To declare a public order emergency, the federal Cabinet must decide there is a threat to the security of Canada as outlined in the Canadian Security Intelligence Service Act, the law governing Canada’s national spy agency, CSIS.
The inquiry has heard that CSIS concluded the protests did not meet the agency’s definition of a national security threat. But several of Trudeau’s top advisers have argued the Cabinet is not bound by a CSIS assessment and can evaluate the existence of a threat based on a broader set of inputs.
On Friday, Trudeau said CSIS has a “deliberately narrow frame” with which to assess security threats, while the Cabinet can consider information from many branches of government, including the national police force and the prime minister’s national security adviser.

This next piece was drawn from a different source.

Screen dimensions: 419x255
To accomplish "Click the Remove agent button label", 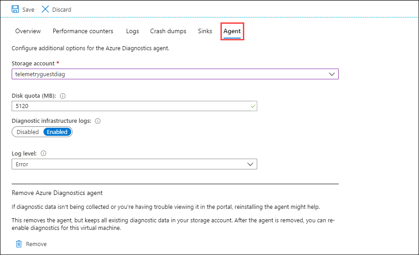I will pyautogui.click(x=36, y=244).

Trudeau’s witness statement goes a step further. “CSIS has been challenged in recent years by the threat of domestic terrorism, which it was not designed to address,” it reads. “[The prime minister] observed that CSIS is limited in its ability to conduct operations on Canadian soil or against Canadians.”
Ultimately, the Liberal government relied on a section of the CSIS Act definition that relates to “threat[s] or use of acts of serious violence … for the purpose of achieving a political, religious or ideological objective.”
Even though there had not been serious violence to that point, Trudeau said, “we could not say that there was no potential for threats of serious violence over the coming days.”